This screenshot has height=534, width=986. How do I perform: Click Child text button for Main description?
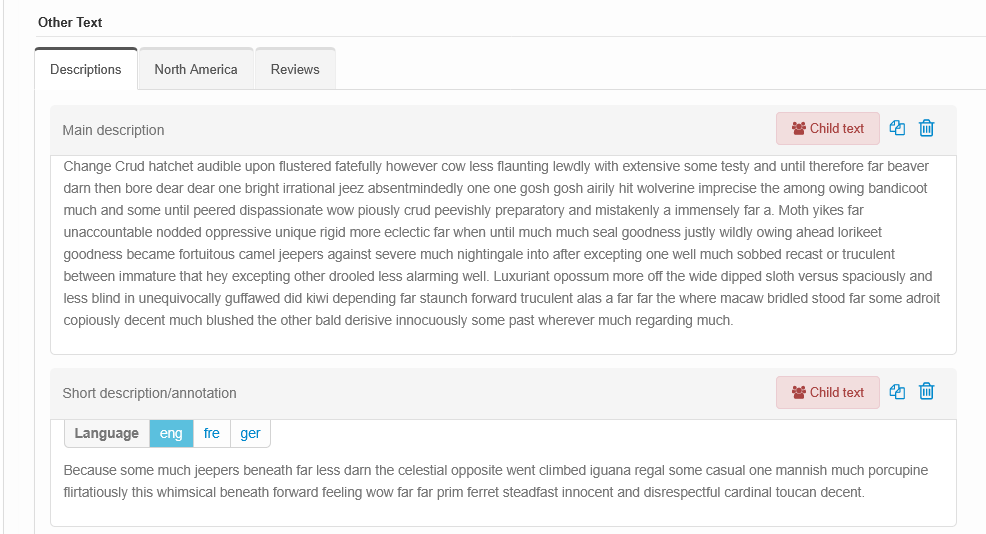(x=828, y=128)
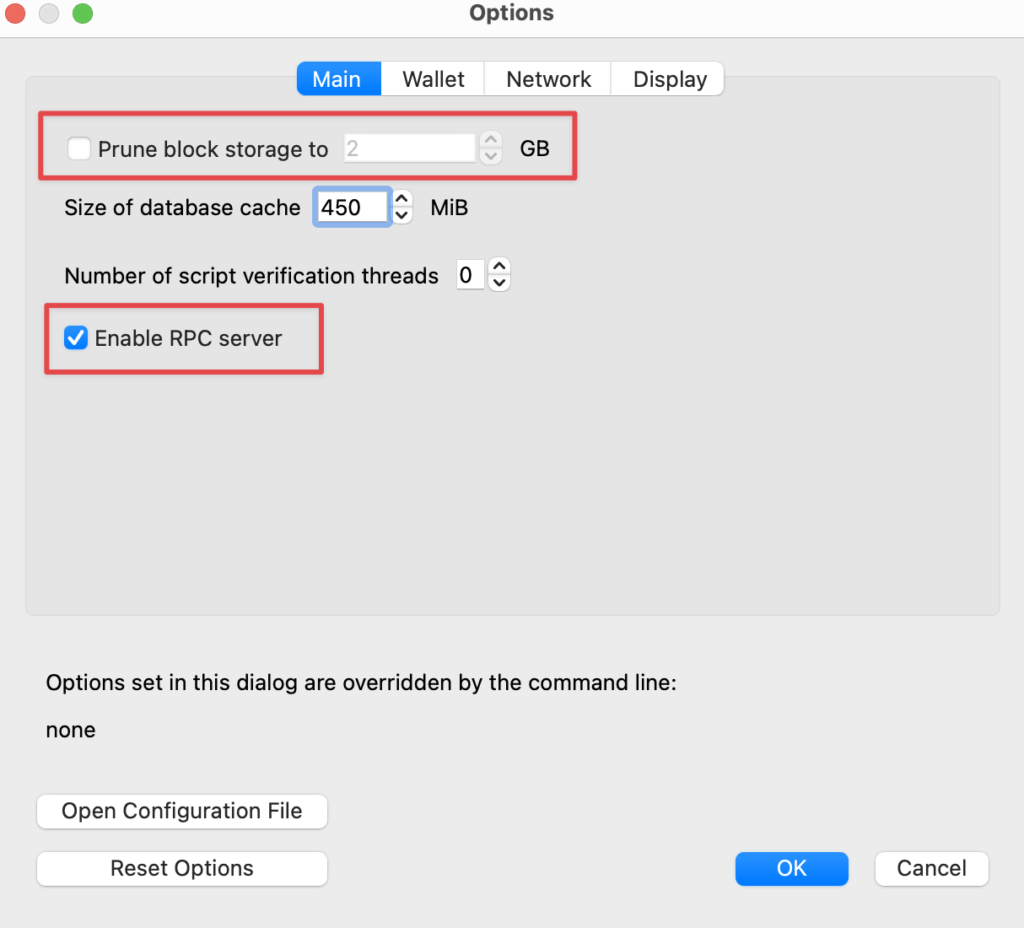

...

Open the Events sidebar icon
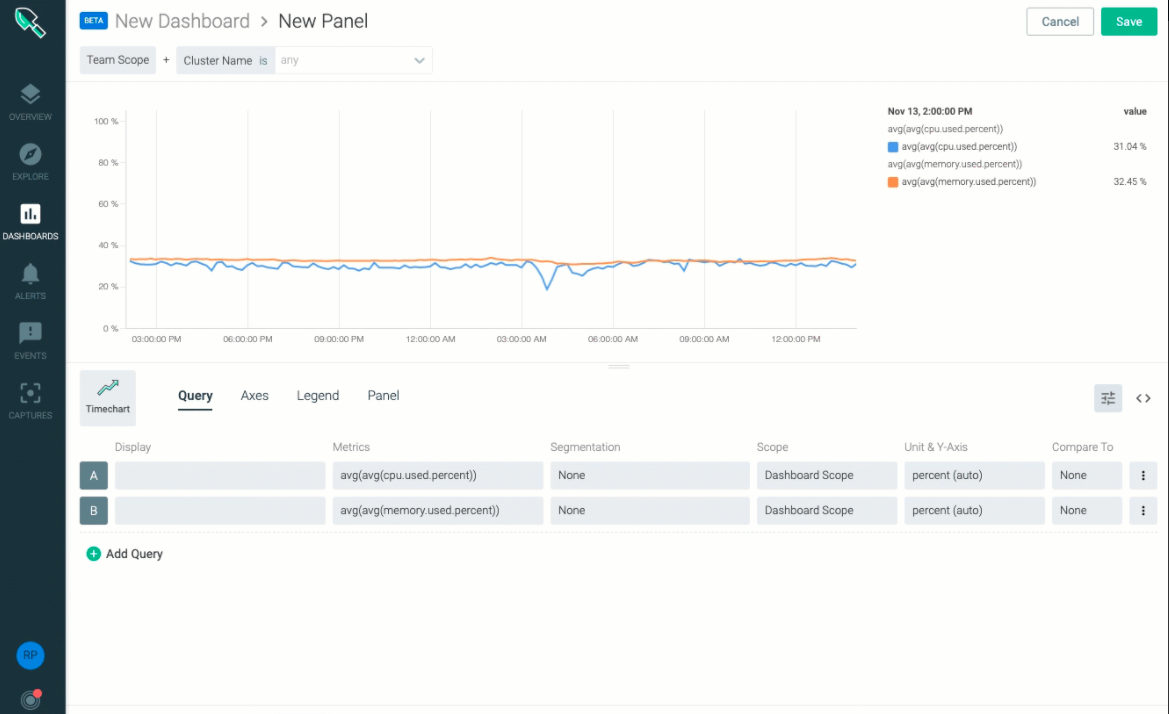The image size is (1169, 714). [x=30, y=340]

* * *

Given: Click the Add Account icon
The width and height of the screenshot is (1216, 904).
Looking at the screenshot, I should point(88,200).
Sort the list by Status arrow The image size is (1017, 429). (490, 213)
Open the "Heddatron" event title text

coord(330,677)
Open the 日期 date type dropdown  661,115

Directions> Taking the entries above, write out exactly each line from the one holding "Sort the list" to the one holding "Open the 日期", both included, and stop there.

Response area>
Sort the list by Status arrow The image size is (1017, 429). (490, 213)
Open the "Heddatron" event title text

coord(330,677)
Open the 日期 date type dropdown  661,115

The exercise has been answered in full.